The stock market investment dictionnary

Understanding the vocabulary of stock market investment

Gaspard de Monclin
Gaspard de Monclin
Mis à jour le
18/11/2024

Stock: a type of title that represents ownership of a business.

Stock market: a market where securities, such as shares and bonds, are bought and sold.

Quotation: the process of listing a company and listing of its shares in the stock exchange

Market capitalisation: the total value of the outstanding shares of a company, calculated by multiplying the current share price by the number of shares in circulation.

Dividend: Payment by a company to its shareholders, usually deducted from its profits.

Equity Benefit (EPS): That part of the profit of an enterprise that is allocated to each ordinary share in circulation.

Price-to-earnings ratio (P/E ratio): an assessment ratio that compares the current share price of a company's shares to its earnings per share.

Yield: income generated by an investment, usually expressed as a percentage of the value of the investment.

Volume: The number of shares in a share that are traded on a given day.

Buyer-seller deviation: The difference between the highest price a buyer is willing to pay for security and the lowest price a seller is willing to accept.

Broker: A person or company that facilitates the purchase and sale of securities on behalf of investors.

Market order: Order of purchase or sale of a security at current market price.

Minimum-course order: Order to buy or sell a security at a specified price or better.

Stop order: Order to buy or sell a security once it reaches a certain price.

Volatility: The extent to which the price of a security fluctuates over time.

Index: a benchmark that measures the performance of a group of securities, such as equities or bonds.

Exchange-traded funds (ETFs): a type of investment fund that is traded on the stock exchange as a share.

Obligation: A debt instrument that represents a loan made by an investor to a borrower, usually a government or a corporation.

Treasury note: Obligation issued by the US government.

Business obligation: Obligation issued by a company.

Undesirable obligation: A bond issued by a company with a lower credit rating, usually with a higher return to offset the increased risk.

Return curve: A graph that tracks yields bonds with different maturities, usually used to assess the overall health of the economy.

Market index: A measure of the performance of a particular market or sector, usually based on a weighted average of a group of shares. Beta - A measure of the volatility of a security vis-à-vis the market

Alpha: A measure of the excess yield of a security relative to its benchmark

Sharpe ratio: A measure of risk-adjusted yield

Asset allocation: The process of diversification of investments in different asset classes

Fundamental analysis: The process of analysing the financial and economic fundamentals of a company

Technical analysis: The process of analysis of securities based on historical price and volume data

Market capitalization: The total value of the outstanding shares of a business.

Dividend: Part of the profits of a company paid to shareholders.

Redemption of shares - Acquisition of its own shares by a company.

Common investment fund: A type of investment fund that groups the money of several investors to invest in securities.

Hedge Fund: A type of investment fund that uses a variety of strategies to generate returns.

Derivative: A financial instrument whose value is based on an underlying asset.

Options: A type of derivative that gives the holder the right to buy or sell an underlying asset at a predetermined price.

Futures contracts: A type of derivative that requires the buyer to purchase an underlying asset at a predetermined price and time.

Short selling: The process of selling borrowed securities in the hope of buying them back at a lower price.

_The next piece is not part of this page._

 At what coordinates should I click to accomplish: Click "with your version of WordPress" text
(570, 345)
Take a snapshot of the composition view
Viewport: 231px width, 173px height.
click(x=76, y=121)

Bull market: A market characterised by higher prices.

The bear market: A market with falling prices.

Blue Chip: A large, well-established company with a long history of profitability and stability.

Growth action: A company's share is expected to grow at a faster pace than the market.

Value action: A share of a company that is undervalued by the market.

FPI: Real estate investment fund.

401(k): A retirement savings scheme offered by employers.

An income: A financial product that provides regular payments over a specified period of time.

Capital gains: The profit from the sale of an investment.

Yield: Income generated by an investment.

Margin: The amount of money borrowed to buy securities.

Marginal call: A request for additional funds to cover losses in a margin account.